Brief 1:
According to the panel notes, which platform was mentioned for writing NextFlow code?
Brief 2:
Write out the part of the panel notes starting at "- Spatial /" and ending at "tasks at least.", word for word.

Panelists: Madelaine Gogol, Ashley Sawle, Mohab Helmy, Ken Brewer
We discussed training users in the use of genAI (because we as bioinformaticians might be more experienced). Do we still need to teach coding? I think the consensus was at least some for some people, but it’s not really clear how much. How do we keep up with new tools? We need to be intentional about setting aside time for reading papers, experimenting, taking time to try things. Seqera AI was mentioned as a platform for writing NextFlow code (many of the models are not good at it yet). Multiqc has an argument now to generate an AI summary about the quality in the report. Could be used to take a collection of scripts and make it into a NextFlow pipeline with a little effort. University of Queensland fast AI course was mentioned as a potential source for upskilling. There were discussions of hiring in the age of AI with in-person interviews maybe more required and deep questions to check knowledge. Watch out for slopsquatting or bad prompting generating garbage for collaborators.
Breakout groups:
We broke into four breakout groups based on what the people in the room were interested in discussing.
- Spatial / Imaging – We formed a consensus that imaging and bioinformatics should remain in separate groups but try to make it clear who does what and communicate well and regularly. Bioinformaticians should be able to learn some basics for well worked out tasks of image analysis so they don’t have to bug the imaging experts until they have something more complex. Imaging has pain they have gone through and probably stuff to teach us about storage, compression, good data practices. Maybe there can be “Image analysis for computational biologist” short courses or trainings to help bridge the gap? Spatial transcriptomics will likely require image segregation and image registration or alignment tasks at least.

Excerpted records:
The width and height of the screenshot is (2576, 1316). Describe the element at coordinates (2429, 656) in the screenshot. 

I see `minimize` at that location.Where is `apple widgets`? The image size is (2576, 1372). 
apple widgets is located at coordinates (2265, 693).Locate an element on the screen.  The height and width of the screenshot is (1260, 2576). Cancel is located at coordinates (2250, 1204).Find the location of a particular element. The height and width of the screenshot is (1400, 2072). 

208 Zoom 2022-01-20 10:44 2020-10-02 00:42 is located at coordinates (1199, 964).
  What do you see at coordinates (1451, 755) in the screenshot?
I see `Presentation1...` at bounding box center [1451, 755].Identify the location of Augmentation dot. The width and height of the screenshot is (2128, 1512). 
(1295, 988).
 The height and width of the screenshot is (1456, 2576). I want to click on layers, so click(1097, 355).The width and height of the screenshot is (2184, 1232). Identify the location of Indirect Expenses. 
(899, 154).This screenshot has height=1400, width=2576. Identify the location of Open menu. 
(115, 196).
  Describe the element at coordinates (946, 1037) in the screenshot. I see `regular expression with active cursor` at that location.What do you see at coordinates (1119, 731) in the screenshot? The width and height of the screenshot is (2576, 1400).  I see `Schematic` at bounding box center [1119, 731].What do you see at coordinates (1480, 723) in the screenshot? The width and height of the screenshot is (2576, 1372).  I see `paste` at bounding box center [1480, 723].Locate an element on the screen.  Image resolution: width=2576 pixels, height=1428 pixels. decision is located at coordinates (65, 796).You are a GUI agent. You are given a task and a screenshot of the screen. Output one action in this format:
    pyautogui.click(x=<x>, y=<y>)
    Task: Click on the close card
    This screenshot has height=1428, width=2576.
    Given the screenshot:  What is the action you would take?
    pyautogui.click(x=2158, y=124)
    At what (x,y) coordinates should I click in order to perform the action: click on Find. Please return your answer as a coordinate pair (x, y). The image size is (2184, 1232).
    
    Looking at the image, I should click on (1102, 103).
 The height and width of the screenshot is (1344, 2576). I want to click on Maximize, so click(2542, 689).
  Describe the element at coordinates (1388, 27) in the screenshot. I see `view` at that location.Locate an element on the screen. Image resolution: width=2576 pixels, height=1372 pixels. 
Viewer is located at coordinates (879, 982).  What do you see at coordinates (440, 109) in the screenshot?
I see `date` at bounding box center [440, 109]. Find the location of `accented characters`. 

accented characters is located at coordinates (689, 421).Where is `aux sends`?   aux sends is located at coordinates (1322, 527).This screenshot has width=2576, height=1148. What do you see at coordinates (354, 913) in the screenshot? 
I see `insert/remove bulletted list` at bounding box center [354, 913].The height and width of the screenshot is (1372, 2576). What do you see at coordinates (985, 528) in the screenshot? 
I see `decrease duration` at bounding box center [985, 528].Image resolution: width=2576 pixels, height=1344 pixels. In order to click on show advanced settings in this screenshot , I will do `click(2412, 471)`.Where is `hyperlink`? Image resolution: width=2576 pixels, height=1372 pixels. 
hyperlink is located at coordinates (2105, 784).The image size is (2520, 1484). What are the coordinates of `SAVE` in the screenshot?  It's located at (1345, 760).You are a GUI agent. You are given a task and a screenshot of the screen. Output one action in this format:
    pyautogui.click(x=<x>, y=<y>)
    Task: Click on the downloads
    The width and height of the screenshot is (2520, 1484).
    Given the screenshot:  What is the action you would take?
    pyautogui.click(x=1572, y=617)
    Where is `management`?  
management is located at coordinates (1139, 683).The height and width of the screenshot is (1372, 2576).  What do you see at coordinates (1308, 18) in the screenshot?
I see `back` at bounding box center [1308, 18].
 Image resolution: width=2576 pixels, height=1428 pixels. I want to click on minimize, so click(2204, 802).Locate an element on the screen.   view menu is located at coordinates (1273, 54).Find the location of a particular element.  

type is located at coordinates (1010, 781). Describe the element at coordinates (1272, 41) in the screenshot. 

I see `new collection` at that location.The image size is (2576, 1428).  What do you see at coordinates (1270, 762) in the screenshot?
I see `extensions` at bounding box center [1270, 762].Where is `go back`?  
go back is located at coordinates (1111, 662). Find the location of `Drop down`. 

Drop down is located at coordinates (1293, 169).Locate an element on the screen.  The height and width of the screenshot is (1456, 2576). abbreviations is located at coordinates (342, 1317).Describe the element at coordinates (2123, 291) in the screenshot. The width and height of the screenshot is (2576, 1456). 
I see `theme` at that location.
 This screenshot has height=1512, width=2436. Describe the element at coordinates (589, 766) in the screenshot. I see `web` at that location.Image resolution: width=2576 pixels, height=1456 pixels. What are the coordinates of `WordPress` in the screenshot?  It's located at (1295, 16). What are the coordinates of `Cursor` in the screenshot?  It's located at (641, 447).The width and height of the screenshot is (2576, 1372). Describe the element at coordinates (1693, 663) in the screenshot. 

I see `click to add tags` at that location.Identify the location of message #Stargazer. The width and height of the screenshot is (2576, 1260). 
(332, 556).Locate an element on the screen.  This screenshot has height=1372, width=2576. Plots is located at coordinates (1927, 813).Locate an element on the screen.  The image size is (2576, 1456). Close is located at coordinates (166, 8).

Exercise result 1:
Seqera AI

Exercise result 2:
- Spatial / Imaging – We formed a consensus that imaging and bioinformatics should remain in separate groups but try to make it clear who does what and communicate well and regularly. Bioinformaticians should be able to learn some basics for well worked out tasks of image analysis so they don’t have to bug the imaging experts until they have something more complex. Imaging has pain they have gone through and probably stuff to teach us about storage, compression, good data practices. Maybe there can be “Image analysis for computational biologist” short courses or trainings to help bridge the gap? Spatial transcriptomics will likely require image segregation and image registration or alignment tasks at least.